Lower monthly payments

The main purpose of a loan modification is to lower the monthly payment to a level that the borrower can afford, so that they will be able to stay in their home. This can be done through either a modification to the interest rate, and terms, meaning the length of loan and whether the rate becomes fixed or variable.

Penalties and missed payments

Mortgage loans, as other types of installment loans, are structured so that all payments must be received, on-time, throughout the life of the loan. Any and all missed payments and fees must be caught up for the loan to be considered current.
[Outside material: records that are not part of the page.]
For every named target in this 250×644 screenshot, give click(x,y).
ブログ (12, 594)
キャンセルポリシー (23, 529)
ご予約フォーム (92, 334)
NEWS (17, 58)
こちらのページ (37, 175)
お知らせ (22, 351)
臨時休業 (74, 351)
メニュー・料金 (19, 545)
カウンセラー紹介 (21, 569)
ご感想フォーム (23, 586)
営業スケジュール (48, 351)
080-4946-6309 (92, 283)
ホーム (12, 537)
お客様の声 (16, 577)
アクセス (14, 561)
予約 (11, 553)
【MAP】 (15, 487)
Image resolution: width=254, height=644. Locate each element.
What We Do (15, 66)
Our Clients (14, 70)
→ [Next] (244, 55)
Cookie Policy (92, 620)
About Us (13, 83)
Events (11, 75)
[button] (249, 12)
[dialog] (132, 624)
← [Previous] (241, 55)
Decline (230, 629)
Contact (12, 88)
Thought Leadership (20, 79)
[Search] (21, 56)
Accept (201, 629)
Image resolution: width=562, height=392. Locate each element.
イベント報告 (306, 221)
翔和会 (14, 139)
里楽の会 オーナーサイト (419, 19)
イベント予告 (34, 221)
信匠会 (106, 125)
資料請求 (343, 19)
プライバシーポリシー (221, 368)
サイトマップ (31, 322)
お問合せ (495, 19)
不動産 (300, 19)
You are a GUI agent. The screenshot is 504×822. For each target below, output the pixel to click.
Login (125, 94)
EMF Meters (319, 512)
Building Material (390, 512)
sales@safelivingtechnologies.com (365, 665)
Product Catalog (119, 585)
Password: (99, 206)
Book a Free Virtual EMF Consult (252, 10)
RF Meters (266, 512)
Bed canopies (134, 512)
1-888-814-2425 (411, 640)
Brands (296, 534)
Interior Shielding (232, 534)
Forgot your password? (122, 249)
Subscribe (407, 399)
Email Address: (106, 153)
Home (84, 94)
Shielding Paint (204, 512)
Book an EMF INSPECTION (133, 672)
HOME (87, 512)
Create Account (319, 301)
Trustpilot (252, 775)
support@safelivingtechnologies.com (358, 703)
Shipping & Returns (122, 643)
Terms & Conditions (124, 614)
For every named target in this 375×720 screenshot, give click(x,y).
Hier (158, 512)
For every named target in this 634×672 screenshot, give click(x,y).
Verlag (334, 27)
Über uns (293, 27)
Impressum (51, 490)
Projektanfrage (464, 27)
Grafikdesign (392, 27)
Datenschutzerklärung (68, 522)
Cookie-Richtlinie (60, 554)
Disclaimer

In a loan modification, the fees, and any missed payments, must be accounted for, to get the loan current, and can be incorporated into the modification.

The structure of a loan modification

Loan modifications can be structured where they either reset the payment for a specific period of time, or make more permanent modifications.

Impacts on a borrower’s credit report

A loan modification, depending on how it is structured, and reported to the credit reporting agencies, may or may not have an impact on a borrower’s credit. Late mortgage payments though, independent of any type of loan modification, will always have an adverse impact on a borrower’s credit.

Should borrowers, regardless of their credit, find themselves in a position where they anticipate a payment increase beyond their means, as in the case of an adjustable rate mortgage adjustment, they should contact their lender immediately and explain their situation.

This is to help keep their existing credit intact. Whether they decide to do either a loan modification, or a refinance, avoiding missing and late payments is the goal.

The one instance where there might be an impact on the borrower’s credit would be in the case of a principal reduction, if the lender agrees to it. A principal reduction is considered a write down, in that while the lender has no expectation of recouping this money, it would involve a lower overall cost for them than going through the foreclosure process and having to sell the property.